Using a Secret Text Credential
withCredentials([string(
credentialsId: 'slack-token',
variable: 'SLACK_TOKEN'
)]) {
sh "curl -X POST -H 'Authorization: Bearer ${SLACK_TOKEN}' ..."
}
Using a Username and Password Credential
withCredentials([usernamePassword(
credentialsId: 'docker-hub-creds',
usernameVariable: 'DOCKER_USER',
passwordVariable: 'DOCKER_PASS'
)]) {
sh "docker login -u ${DOCKER_USER} -p ${DOCKER_PASS}"
sh "docker push myimage:latest"
}
Using an SSH Key Credential
withCredentials([sshUserPrivateKey(
credentialsId: 'deploy-ssh-key',
keyFileVariable: 'SSH_KEY_FILE',
usernameVariable: 'SSH_USER'
)]) {
sh "ssh -i ${SSH_KEY_FILE} ${SSH_USER}@server 'systemctl restart app'"
sh "scp -i ${SSH_KEY_FILE} target/app.jar ${SSH_USER}@server:/opt/app/"
}
Using a Secret File Credential
withCredentials([file(
credentialsId: 'kubeconfig-prod',
variable: 'KUBECONFIG_FILE'
)]) {
sh "kubectl --kubeconfig=${KUBECONFIG_FILE} apply -f k8s/production/"
sh "kubectl --kubeconfig=${KUBECONFIG_FILE} rollout status deployment/myapp"
}
Using Credentials in the Environment Block
For credentials needed throughout a pipeline, inject them in the environment block using the credentials() helper instead of wrapping every stage in withCredentials.
pipeline {
agent any
environment {
// For a "Username with password" credential,
// Jenkins auto-creates two variables:
// GITHUB_CREDS_USR = the username
// GITHUB_CREDS_PSW = the password/token
GITHUB_CREDS = credentials('github-token')
// For a "Secret text" credential
SONAR_TOKEN = credentials('sonarqube-token')
}
stages {
stage('Checkout') {
steps {
git url: "https://${GITHUB_CREDS_USR}:${GITHUB_CREDS_PSW}@github.com/org/repo.git"
}
}
stage('Code Quality') {
steps {
sh "sonar-scanner -Dsonar.login=${SONAR_TOKEN}"
}
}
}
}
Masked Credentials in Logs
Jenkins automatically replaces credential values with **** in the console output. Even if a step accidentally prints the value, Jenkins masks it.
Console output with masking:
+ docker login -u deployer -p ****
Login Succeeded
+ curl -H 'Authorization: Bearer ****' https://api.example.com/deploy
{"status": "deployed"}
Credential Rotation
When a password or token expires or is compromised, update it in one place — the Jenkins Credentials store. All jobs that reference the credential ID automatically use the new value on the next run.
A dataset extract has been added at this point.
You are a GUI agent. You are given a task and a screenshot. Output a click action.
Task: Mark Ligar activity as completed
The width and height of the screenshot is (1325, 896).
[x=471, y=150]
No code changes needed.
Rotation process: 1. Generate a new token in GitHub/AWS/Slack/etc. 2. Go to Manage Jenkins → Credentials 3. Find the credential by its ID 4. Click "Update" and paste the new value 5. Save All pipelines now use the new credential automatically.
Key Points
- Never put passwords, tokens, or keys directly in Jenkinsfiles or shell commands.
- Jenkins Credentials store secrets securely — reference them by ID in your pipeline.
- Use withCredentials to inject secrets into steps; Jenkins masks the values in logs.
- Different credential types cover passwords, SSH keys, API tokens, files, and certificates.
- Rotating a credential updates it once in Jenkins — all pipelines using that ID pick up the new value automatically.